History

United Kingdom
- Name: Pilot
- Owner: 1813:Clark & Co.; 1815:S. & F. Somes & Co.;
- Builder: Temple shipbuilders, Jarrow
- Launched: 7 October 1813
- Fate: Missing at sea

General characteristics
- Tons burthen: 390, 392, 39269⁄94, or 394 (bm)
- Length: 101 ft 6 in (30.9 m)
- Beam: 30 ft 2 in (9.2 m)
- Propulsion: Sail

= Pilot (1813 ship) =

Convict transport to New South Wales

Pilot was launched in 1813. She transported convicts to New South Wales in 1817. She disappeared in 1820.

==Career==
Pilot first appeared in Lloyd's Register in 1813 with Hall, master. The 1815 volume shows her master changing to Grice, her owner to Simes, and her trade to Cowes—Batavia.

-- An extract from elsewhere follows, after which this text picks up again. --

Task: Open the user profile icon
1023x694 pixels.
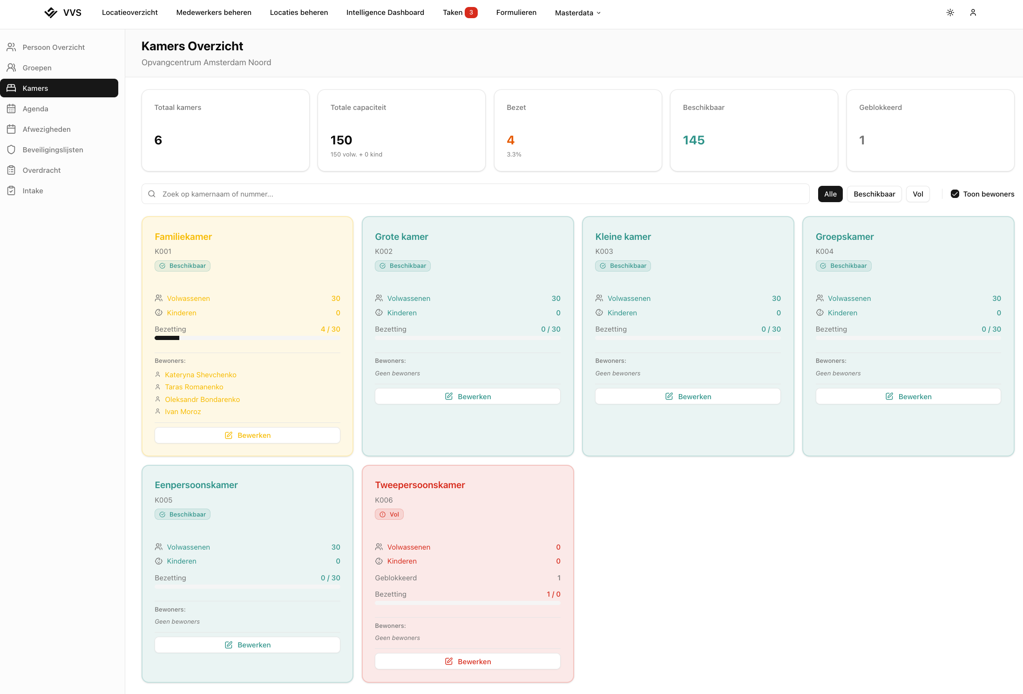Action: (973, 13)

On 9 March 1817 Captain William Pexton 1817 sailed from Cork for Port Jackson, and arrived there on 29 July 1817. She had embarked 119 male convicts, but only disembarked 117, though none of whom died en route. Presumably two may have been landed before she departed England.

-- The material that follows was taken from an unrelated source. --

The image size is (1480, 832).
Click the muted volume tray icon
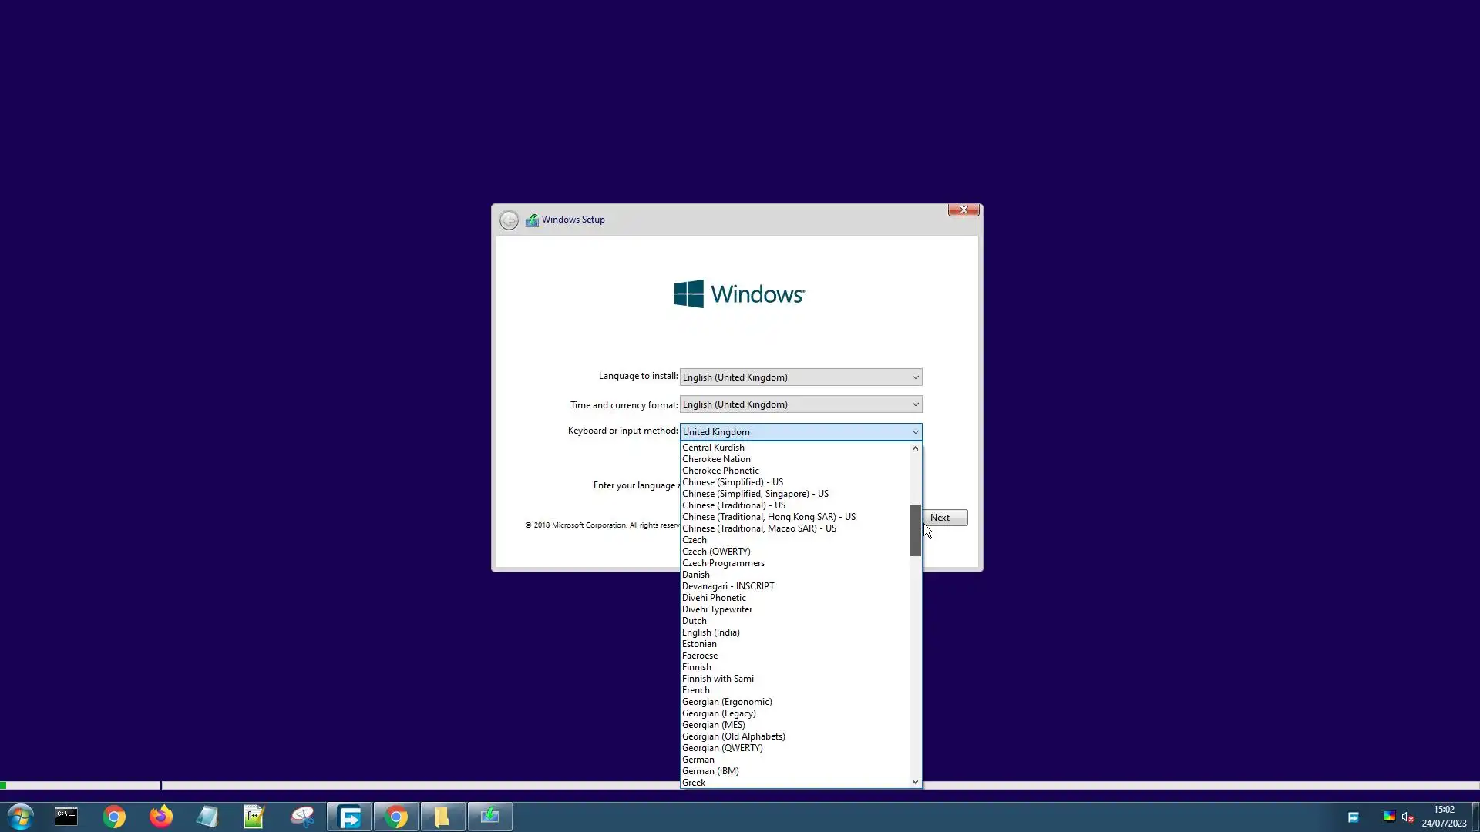coord(1408,817)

Pilots surgeon-superintendent was Charles Queade. He had drawn up and issued to Captain Pexton and the commander of the guard a detailed set of instructions concerning the care and security of the convicts. When Pilot arrived at Port Jackson he passed a copy of these to Governor Lachlan Macquarie. By the mid-1820s the government itself developed and disseminated detailed regulations

After she delivered her convicts, Pilot sailed on 7 September for Hobart, and then in November for Batavia.

The Register of Shipping for 1819 showed Pilot with S. Owens, master, Somes, owner, and trade London—Ceylon.

==Fate==
On 28 May 1820 Pilot, Owen, master, sailed from Bengal for London. She was not heard of again.